Bashing Brooklyn’s ‘breeders’, as they are sometimes referred to, is nothing new. There is a small but vocal subculture of blogs that regularly indulge in rants about Park Slope parents and their progeny. Gawker.com, a local media and gossip blog, actually markets a t-shirt sporting the slogan: ‘I Hate Your Kids’. (2) Last year, New York Magazine ran an article sending up a spat about the language used to describe a lost child’s hat on the local list serv and this month’s Time Out New York Kids has a piece entitled ‘Why Does Everyone Hate Park Slope?’. Now, with the publication of Tom Leonard’s column ‘Day of the Dad’ in the UK’s Telegraph, it seems bashing ‘The Slope’ has gone global (3).

It’s not the snide tone of the reporting that confounds local parents so much as the notion that anyone outside the neighbourhood would take an interest at all. And that’s what makes it feel like there is something more subtle at work than lazy journalism or a crass critique of local parenting culture. It feels angry. It feels personal, and in much the same way that neighbours fight and family members drive each other crazy, it is.

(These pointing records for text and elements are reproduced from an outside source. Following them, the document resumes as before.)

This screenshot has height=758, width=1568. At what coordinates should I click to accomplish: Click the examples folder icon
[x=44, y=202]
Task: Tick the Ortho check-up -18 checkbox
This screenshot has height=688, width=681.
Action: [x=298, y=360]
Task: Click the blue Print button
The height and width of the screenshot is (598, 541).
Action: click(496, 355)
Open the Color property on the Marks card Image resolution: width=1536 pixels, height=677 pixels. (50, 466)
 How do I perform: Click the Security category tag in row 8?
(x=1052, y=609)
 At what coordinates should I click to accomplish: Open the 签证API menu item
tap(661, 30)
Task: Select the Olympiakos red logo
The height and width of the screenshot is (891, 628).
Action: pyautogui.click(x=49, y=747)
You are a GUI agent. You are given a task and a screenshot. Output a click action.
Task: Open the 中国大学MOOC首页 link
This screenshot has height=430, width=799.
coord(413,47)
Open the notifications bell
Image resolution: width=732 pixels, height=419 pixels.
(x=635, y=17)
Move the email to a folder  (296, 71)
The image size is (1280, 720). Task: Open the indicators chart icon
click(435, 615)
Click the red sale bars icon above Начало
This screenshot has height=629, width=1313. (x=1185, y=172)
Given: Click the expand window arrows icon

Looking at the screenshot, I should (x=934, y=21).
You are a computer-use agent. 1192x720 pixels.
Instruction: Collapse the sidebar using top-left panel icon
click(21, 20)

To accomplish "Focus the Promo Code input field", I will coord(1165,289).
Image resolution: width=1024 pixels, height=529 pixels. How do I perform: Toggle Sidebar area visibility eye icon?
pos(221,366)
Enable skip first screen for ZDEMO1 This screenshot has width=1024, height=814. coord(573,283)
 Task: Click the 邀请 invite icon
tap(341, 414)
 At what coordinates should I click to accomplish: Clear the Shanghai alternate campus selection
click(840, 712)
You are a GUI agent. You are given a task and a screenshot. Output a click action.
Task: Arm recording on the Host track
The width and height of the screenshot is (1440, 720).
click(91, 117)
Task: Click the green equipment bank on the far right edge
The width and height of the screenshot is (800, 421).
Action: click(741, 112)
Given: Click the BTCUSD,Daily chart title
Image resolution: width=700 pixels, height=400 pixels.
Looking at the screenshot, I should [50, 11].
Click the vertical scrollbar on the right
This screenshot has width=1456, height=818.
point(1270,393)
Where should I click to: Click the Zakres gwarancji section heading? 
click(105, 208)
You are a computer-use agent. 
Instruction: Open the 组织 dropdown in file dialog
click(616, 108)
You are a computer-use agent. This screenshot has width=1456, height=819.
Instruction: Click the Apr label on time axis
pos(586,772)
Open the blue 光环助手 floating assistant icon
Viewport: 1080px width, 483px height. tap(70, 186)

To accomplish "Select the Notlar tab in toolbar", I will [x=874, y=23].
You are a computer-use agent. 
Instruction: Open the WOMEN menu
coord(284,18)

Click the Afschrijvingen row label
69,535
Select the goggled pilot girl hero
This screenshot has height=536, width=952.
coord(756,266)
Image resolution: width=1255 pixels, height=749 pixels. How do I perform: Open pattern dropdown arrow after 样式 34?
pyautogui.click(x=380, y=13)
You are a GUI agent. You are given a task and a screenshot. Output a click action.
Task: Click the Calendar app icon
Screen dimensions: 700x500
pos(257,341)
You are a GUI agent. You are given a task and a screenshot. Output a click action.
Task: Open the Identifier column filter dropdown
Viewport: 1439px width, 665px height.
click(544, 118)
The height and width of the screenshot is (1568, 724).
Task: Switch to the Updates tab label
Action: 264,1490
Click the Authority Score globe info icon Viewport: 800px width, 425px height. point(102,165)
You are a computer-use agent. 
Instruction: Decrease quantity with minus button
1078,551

Park Slope, for those who don’t know it, is a leafy, almost suburban enclave in New York City’s second-most famous borough. Over the years it has been home to working-class Italians, Irish, Latin Americans and Arabs among other groups. It began to gentrify in the 1980s and today it is positively trendy with a cohort of celebrity residents, from famous authors to film stars, and real estate values that make London house prices look cheap.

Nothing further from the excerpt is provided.